Naturalmente, tanto afán de retratar el mal sin pamplina alguna no tardó en topar con la censura. Ya en su segunda película, la primera adaptación de El talento de Mr. Ripley -A pleno sol (René Clément, 1960)-, los inquisidores impusieron que el cadáver de Dickie Greenleaf fuese descubierto fortuitamente por la policía. Aunque esto no merma en modo alguno la calidad de la cinta, una auténtica obra maestra, no es así como acaba la novela, El talento de Mr. Ripley (1955), ni la también espléndida adaptación de Anthony Minghella, estrenada en 1999 con el mismo título que el texto original. Los de la versión de Clément, aún eran los días en que el crimen siempre pagaba en las películas.
"Ripley sólo mata cuando hay alguien que verdaderamente se interpone en sus planes", me decía un amigo de mis primeros años de cinefilia, que coincidieron con las primeras lecturas de Patricia Highsmith. Creo que estaba en lo cierto. La suerte de Dickie Greenleaf nos lo demuestra. ¡Ay de aquel que esté a punto de desbaratar un fraude del amigo americano!

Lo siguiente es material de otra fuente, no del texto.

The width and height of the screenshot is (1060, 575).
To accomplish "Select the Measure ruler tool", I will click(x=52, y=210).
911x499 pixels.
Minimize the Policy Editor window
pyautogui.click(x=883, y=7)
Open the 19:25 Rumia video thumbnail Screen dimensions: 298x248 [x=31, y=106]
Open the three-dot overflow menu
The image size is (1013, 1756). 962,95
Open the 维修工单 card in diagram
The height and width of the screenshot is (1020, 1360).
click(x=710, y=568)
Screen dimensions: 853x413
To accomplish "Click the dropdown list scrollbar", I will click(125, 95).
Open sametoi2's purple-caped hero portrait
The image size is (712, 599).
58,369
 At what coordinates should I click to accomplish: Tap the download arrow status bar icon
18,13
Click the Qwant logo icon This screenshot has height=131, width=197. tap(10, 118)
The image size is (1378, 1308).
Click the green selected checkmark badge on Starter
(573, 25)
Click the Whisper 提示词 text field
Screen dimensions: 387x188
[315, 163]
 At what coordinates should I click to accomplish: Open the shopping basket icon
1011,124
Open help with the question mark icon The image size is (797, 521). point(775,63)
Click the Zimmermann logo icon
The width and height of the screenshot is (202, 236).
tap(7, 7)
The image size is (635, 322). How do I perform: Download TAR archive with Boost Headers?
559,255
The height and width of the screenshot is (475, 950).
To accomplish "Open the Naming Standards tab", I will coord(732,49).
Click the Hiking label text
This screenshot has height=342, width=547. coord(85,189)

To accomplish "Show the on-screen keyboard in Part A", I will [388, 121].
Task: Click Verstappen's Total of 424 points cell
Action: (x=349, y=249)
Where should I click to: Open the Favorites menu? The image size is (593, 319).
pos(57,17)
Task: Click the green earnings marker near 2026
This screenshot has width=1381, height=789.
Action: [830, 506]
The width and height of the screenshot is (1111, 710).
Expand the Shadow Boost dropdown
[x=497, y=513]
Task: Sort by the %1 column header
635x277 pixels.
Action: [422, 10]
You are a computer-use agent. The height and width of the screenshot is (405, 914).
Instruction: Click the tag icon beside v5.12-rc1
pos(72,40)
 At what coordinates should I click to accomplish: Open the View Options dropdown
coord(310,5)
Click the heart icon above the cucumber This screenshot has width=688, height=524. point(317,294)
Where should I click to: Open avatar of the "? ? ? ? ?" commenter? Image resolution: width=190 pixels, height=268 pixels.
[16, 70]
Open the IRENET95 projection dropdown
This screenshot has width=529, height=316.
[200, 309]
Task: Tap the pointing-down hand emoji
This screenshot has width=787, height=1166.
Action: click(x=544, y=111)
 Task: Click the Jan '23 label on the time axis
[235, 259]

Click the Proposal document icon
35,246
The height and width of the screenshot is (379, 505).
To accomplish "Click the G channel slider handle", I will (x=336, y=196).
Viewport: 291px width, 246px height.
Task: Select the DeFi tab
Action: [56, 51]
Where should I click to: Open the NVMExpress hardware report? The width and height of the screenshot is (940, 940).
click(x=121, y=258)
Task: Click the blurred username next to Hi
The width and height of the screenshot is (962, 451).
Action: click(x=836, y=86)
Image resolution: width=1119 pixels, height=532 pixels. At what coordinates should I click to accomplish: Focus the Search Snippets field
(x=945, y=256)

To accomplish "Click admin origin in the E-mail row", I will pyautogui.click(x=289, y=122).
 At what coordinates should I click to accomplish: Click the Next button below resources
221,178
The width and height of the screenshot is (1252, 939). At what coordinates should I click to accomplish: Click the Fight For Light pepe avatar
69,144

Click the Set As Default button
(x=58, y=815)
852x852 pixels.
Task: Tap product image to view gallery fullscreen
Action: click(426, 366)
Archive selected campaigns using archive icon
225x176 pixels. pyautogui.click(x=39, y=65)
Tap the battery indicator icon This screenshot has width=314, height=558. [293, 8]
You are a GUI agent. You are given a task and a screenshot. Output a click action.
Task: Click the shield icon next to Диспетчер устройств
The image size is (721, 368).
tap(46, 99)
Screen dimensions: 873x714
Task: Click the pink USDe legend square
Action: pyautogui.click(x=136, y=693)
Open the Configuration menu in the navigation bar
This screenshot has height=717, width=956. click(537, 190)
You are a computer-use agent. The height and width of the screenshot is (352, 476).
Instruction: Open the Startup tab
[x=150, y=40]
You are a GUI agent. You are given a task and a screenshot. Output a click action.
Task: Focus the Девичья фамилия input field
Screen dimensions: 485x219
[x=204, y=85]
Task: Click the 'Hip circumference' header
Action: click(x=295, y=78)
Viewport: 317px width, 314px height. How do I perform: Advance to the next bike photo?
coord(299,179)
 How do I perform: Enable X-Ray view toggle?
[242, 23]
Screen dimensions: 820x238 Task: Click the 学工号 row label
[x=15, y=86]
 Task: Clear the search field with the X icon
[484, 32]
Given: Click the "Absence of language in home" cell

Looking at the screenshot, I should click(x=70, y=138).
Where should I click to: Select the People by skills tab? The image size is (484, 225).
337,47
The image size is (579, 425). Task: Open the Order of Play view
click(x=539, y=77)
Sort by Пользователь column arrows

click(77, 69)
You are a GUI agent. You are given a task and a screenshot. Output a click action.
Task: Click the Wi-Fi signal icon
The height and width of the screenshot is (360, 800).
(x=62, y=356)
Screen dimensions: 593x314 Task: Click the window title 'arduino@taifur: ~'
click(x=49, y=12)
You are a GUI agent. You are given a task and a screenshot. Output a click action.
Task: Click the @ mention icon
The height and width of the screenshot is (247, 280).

Tom Ripley, como el Chester de Las dos caras de enero, es mas de fraude que de atraco a mano armada, más amoral que psicópata. Y lo más desconcertante -y singular en toda la historia del relato criminal- es que, en contra de lo sugerido en A pleno sol, consigue salir adelante con sus fraudes e ir medrando en la vida. En las últimas entregas del ciclo -Tras los pasos de Ripley (1980), Ripley en peligro (1991)- el veterano estafador y suplantador de identidades vive en su retiro francés de Villeperce-sur-Seine, a solo doce minutos de Fontainebleau, junto a su esposa Heloise, cuando el crimen vuelve a reclamarle.
Esa amoralidad que gravita en el discurso de Patricia Highsmith dificultó sobre manera sus primeras adaptaciones cinematográficas. Con todo fueron el origen de obras maestras como Extraños en un tren (Alfred Hitchcock, 1951), la primera adaptación fílmica de mi dilecta. Sin embargo, tuvo que desaparecer la censura de la pantalla para que las andanzas del infame señor Ripley y demás fulleros de la norteamericana se convirtiesen, de puro frecuentes, en un subgénero del noir actual.
Publicado el 18 de octubre de 2018 a las 15:30.